Collected data:
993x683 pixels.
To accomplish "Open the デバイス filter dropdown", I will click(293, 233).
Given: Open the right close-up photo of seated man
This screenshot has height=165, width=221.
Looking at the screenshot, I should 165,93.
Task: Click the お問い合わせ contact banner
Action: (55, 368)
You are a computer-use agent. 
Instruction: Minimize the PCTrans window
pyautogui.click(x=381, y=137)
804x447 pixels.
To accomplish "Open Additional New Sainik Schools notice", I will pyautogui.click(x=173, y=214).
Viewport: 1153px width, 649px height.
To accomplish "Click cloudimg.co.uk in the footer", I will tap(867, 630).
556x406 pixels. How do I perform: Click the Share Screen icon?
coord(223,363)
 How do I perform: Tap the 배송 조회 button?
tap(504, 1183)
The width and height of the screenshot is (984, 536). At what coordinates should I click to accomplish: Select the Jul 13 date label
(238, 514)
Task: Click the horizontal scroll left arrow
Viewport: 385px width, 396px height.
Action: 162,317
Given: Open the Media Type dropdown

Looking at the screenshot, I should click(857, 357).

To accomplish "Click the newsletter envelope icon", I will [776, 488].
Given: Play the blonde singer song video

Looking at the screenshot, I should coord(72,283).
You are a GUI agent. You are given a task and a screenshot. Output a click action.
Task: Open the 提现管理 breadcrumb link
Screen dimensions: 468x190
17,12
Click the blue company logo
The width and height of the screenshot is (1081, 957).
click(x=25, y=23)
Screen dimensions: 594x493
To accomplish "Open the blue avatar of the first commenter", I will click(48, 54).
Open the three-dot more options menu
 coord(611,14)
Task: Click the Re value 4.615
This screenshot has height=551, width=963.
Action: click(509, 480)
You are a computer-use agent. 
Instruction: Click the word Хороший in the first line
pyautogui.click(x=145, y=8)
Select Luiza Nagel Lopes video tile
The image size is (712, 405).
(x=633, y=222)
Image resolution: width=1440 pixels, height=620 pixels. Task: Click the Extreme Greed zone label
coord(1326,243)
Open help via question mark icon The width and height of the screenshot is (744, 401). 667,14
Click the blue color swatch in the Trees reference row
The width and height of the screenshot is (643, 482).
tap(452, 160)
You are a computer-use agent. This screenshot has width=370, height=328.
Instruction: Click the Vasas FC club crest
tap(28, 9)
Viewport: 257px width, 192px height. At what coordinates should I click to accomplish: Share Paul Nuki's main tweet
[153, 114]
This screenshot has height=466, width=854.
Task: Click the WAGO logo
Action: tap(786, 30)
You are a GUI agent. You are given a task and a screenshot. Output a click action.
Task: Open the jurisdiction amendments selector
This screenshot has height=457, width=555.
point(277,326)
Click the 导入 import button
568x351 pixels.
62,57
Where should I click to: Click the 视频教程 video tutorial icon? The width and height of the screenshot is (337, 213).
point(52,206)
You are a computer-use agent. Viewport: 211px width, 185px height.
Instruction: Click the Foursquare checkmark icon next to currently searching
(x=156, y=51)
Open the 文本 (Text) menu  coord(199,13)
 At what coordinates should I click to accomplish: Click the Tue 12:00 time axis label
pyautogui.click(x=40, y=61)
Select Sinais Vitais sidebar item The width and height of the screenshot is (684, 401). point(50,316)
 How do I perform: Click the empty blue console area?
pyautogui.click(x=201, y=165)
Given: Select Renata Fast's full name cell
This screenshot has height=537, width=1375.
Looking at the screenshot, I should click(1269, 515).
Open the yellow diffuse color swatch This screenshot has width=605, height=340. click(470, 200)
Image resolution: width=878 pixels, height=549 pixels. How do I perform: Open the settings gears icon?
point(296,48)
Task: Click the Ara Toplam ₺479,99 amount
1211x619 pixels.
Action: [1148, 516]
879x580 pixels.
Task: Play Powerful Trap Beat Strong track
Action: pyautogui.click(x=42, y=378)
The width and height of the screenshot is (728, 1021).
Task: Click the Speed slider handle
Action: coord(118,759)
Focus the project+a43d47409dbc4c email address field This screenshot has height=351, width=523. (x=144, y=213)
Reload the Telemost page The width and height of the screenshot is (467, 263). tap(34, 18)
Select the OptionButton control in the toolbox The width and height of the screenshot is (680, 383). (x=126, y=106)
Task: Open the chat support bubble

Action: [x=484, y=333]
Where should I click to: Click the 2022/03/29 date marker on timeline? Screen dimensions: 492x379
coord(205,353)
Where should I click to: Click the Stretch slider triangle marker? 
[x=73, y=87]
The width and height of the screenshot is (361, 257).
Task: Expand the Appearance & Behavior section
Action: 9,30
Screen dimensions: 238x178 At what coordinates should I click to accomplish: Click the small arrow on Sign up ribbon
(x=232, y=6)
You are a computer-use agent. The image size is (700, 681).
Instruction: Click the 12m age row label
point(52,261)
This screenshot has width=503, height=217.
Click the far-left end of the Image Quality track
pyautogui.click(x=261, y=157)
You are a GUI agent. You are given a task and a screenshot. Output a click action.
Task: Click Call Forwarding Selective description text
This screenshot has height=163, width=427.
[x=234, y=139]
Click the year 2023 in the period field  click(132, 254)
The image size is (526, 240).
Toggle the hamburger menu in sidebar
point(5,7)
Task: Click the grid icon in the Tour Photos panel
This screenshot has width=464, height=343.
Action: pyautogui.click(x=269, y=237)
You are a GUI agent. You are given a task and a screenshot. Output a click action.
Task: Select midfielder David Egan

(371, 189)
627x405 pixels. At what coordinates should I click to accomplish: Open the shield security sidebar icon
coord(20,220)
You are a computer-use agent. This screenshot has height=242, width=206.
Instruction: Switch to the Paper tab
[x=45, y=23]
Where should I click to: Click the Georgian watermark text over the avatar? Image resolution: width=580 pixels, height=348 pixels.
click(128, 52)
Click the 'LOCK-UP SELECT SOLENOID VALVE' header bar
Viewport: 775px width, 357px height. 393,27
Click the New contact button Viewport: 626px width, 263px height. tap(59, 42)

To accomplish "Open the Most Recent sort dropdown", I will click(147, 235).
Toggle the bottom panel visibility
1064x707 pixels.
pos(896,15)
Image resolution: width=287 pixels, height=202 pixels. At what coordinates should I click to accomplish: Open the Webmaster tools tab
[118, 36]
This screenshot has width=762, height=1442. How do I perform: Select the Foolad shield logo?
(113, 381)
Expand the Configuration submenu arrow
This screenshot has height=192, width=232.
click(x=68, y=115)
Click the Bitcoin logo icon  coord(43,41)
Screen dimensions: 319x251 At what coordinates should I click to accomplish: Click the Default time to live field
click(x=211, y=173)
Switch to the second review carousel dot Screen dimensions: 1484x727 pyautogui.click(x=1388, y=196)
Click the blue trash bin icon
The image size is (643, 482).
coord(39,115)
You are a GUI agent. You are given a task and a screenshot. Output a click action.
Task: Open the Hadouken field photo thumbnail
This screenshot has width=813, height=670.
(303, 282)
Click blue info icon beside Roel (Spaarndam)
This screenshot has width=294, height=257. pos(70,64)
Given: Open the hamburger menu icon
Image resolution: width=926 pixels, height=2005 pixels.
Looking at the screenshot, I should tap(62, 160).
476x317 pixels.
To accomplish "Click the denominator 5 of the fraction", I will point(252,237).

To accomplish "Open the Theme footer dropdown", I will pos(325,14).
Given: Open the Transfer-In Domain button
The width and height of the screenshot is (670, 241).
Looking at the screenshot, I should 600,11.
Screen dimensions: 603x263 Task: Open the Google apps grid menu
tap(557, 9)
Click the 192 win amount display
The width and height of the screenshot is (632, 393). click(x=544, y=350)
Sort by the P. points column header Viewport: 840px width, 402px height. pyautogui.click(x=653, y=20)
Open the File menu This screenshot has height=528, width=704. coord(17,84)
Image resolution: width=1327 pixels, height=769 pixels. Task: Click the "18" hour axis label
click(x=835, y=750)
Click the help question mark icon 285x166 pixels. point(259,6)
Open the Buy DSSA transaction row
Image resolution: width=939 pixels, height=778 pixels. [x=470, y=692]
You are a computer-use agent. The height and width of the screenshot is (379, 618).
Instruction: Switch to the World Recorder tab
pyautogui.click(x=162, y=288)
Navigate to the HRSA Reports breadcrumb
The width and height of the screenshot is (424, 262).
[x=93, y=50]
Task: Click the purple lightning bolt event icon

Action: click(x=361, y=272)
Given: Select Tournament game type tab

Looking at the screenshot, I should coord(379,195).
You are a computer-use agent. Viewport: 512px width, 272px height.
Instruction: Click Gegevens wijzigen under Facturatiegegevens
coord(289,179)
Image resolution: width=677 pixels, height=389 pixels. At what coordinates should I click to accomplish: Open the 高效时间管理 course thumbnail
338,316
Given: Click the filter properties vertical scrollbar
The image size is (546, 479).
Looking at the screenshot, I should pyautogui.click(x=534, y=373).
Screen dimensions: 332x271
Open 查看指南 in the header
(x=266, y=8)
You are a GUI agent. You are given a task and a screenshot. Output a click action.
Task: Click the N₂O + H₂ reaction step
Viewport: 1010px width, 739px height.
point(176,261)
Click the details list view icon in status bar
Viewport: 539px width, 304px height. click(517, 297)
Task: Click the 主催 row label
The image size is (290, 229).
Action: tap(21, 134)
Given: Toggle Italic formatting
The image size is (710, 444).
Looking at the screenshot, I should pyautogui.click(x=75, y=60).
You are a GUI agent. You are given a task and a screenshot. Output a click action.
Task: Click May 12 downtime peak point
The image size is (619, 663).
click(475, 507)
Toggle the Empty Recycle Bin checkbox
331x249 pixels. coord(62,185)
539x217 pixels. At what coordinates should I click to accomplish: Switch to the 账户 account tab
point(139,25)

Required action >>
Please make an exact copy of the lines from the one holding "You are a computer-use agent. The height" through the final line of the records above, nothing more.

Solution to this exercise >>
You are a computer-use agent. The height and width of the screenshot is (379, 618).
Instruction: Switch to the World Recorder tab
pyautogui.click(x=162, y=288)
Navigate to the HRSA Reports breadcrumb
The width and height of the screenshot is (424, 262).
[x=93, y=50]
Task: Click the purple lightning bolt event icon

Action: click(x=361, y=272)
Given: Select Tournament game type tab

Looking at the screenshot, I should coord(379,195).
You are a computer-use agent. Viewport: 512px width, 272px height.
Instruction: Click Gegevens wijzigen under Facturatiegegevens
coord(289,179)
Image resolution: width=677 pixels, height=389 pixels. At what coordinates should I click to accomplish: Open the 高效时间管理 course thumbnail
338,316
Given: Click the filter properties vertical scrollbar
The image size is (546, 479).
Looking at the screenshot, I should pyautogui.click(x=534, y=373).
Screen dimensions: 332x271
Open 查看指南 in the header
(x=266, y=8)
You are a GUI agent. You are given a task and a screenshot. Output a click action.
Task: Click the N₂O + H₂ reaction step
Viewport: 1010px width, 739px height.
point(176,261)
Click the details list view icon in status bar
Viewport: 539px width, 304px height. click(517, 297)
Task: Click the 主催 row label
The image size is (290, 229).
Action: tap(21, 134)
Given: Toggle Italic formatting
The image size is (710, 444).
Looking at the screenshot, I should pyautogui.click(x=75, y=60).
You are a GUI agent. You are given a task and a screenshot. Output a click action.
Task: Click May 12 downtime peak point
The image size is (619, 663).
click(475, 507)
Toggle the Empty Recycle Bin checkbox
331x249 pixels. coord(62,185)
539x217 pixels. At what coordinates should I click to accomplish: Switch to the 账户 account tab
point(139,25)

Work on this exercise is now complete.